## ВАШЕ ЗАДАНИЕ:
Представьте всё от начала строк до строки с «tap(810, 8)» включительно в виде JSON-списка строковых значений, по одному на каждую строку. Пустые строки пропустите.

## ПЕРЕЧЕНЬ СТРОК:
▼

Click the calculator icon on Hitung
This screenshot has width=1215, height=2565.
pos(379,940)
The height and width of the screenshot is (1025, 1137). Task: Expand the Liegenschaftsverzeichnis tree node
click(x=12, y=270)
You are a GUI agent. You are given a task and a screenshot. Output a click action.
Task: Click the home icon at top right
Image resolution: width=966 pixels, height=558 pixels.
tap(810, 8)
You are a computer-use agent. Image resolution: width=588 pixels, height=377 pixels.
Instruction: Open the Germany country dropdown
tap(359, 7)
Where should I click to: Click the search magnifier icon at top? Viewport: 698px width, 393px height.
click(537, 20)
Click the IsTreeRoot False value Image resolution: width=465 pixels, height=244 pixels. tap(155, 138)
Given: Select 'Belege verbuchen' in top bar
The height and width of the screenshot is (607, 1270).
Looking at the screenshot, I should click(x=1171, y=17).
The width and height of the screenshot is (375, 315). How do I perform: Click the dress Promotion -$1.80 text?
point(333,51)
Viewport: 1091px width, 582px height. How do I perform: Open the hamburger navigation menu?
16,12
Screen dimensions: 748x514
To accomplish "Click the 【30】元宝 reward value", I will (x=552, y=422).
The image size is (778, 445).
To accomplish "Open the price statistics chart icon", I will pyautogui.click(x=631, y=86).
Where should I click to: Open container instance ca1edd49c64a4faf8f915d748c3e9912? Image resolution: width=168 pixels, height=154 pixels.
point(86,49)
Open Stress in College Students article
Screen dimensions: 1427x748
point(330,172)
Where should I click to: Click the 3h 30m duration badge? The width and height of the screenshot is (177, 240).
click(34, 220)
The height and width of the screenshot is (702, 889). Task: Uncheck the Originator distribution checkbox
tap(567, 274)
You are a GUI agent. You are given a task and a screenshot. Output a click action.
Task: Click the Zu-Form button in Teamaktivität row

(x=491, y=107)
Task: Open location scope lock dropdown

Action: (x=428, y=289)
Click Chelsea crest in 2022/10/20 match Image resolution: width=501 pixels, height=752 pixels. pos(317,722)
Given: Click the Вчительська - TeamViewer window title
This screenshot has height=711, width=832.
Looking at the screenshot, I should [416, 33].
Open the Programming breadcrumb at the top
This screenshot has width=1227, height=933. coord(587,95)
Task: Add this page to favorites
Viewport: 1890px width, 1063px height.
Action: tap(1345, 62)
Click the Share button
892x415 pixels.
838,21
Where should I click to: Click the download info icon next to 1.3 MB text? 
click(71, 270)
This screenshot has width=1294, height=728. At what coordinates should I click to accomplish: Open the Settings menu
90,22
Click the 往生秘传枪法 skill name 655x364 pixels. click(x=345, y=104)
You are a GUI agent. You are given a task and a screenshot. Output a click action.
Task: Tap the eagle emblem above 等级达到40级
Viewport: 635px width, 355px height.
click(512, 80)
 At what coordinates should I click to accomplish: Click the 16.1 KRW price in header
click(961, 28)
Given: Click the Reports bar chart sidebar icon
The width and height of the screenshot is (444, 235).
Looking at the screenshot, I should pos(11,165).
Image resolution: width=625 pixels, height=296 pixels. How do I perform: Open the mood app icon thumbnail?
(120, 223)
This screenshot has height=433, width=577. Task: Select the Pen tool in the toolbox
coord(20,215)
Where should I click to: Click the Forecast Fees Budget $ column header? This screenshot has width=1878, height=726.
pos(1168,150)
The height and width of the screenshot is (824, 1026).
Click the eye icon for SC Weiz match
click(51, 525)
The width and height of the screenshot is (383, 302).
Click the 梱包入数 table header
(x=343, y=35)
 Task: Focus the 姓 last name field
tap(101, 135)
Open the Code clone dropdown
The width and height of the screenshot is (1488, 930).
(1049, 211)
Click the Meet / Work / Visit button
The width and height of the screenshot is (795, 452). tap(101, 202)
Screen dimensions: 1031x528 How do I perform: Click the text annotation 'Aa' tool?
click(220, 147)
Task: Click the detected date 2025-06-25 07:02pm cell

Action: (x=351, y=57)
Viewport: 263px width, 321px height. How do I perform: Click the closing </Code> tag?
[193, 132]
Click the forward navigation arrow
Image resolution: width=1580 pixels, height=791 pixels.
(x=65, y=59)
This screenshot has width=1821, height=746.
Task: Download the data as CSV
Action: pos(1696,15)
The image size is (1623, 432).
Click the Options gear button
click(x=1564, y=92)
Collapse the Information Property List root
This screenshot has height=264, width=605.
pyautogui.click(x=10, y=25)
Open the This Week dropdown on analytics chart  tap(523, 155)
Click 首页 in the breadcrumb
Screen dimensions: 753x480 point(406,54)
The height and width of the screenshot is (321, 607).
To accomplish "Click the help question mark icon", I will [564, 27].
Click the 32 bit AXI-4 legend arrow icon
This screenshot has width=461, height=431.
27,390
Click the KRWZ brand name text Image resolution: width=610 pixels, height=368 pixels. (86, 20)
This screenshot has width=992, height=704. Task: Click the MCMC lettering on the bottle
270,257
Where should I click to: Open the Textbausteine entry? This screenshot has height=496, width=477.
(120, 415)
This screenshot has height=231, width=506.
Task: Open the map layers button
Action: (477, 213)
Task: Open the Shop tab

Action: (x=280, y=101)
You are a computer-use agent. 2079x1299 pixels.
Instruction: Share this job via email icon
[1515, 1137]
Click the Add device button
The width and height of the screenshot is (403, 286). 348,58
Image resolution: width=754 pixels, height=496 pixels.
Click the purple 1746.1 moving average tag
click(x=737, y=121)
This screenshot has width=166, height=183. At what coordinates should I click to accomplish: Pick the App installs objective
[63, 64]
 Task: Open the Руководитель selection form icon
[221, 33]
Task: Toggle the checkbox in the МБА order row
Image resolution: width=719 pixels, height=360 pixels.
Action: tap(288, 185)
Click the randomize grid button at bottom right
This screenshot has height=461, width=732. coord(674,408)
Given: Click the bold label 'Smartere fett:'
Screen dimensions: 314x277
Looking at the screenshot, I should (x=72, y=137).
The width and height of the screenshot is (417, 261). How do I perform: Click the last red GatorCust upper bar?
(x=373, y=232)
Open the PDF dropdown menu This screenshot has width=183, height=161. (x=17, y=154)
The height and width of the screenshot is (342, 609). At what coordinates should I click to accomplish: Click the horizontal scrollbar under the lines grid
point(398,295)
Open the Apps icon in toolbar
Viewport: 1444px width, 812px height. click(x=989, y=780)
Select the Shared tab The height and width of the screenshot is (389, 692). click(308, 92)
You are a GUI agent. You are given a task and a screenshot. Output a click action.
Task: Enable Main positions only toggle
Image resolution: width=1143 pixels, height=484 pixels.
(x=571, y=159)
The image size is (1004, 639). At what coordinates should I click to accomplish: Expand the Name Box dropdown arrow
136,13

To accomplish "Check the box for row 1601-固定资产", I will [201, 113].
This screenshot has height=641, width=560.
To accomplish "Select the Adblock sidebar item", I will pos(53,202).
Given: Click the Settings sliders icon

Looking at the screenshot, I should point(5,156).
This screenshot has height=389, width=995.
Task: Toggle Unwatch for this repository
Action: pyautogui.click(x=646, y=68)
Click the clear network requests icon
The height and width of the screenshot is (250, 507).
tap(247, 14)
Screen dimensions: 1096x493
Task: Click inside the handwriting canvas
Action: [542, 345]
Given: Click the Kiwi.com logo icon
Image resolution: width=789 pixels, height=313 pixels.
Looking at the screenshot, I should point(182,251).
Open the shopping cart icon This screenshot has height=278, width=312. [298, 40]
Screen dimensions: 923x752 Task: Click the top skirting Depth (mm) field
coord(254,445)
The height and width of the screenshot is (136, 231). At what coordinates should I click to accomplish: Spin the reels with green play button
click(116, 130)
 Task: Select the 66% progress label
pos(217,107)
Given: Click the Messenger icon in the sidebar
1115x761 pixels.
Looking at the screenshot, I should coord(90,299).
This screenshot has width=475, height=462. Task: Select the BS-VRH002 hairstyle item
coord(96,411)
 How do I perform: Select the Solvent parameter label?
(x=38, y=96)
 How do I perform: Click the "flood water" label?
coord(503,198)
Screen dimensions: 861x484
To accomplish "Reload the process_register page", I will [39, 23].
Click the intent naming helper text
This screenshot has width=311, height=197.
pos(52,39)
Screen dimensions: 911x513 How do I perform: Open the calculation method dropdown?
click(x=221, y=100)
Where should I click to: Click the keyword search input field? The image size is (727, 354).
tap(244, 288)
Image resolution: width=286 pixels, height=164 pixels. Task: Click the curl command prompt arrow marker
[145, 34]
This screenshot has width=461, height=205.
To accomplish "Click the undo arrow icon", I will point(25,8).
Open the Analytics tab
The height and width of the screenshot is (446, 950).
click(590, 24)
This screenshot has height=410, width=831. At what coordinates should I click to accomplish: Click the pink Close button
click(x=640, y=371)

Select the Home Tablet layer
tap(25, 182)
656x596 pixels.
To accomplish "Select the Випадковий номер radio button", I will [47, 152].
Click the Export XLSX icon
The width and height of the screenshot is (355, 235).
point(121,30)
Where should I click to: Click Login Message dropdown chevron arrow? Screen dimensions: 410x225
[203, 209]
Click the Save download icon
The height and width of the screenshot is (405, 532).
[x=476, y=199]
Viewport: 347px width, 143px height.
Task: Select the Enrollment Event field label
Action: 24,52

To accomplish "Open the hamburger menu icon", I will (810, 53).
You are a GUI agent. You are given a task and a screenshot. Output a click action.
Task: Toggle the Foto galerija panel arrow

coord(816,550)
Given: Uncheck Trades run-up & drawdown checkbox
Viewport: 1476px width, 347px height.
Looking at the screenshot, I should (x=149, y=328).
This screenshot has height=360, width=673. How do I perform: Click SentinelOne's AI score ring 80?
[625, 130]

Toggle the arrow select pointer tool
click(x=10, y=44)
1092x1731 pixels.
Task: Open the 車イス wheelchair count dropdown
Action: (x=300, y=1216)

▲

## РЕШЕНИЕ ЗАДАНИЯ:
[
  "Click the calculator icon on Hitung",
  "This screenshot has width=1215, height=2565.",
  "pos(379,940)",
  "The height and width of the screenshot is (1025, 1137). Task: Expand the Liegenschaftsverzeichnis tree node",
  "click(x=12, y=270)",
  "You are a GUI agent. You are given a task and a screenshot. Output a click action.",
  "Task: Click the home icon at top right",
  "Image resolution: width=966 pixels, height=558 pixels.",
  "tap(810, 8)"
]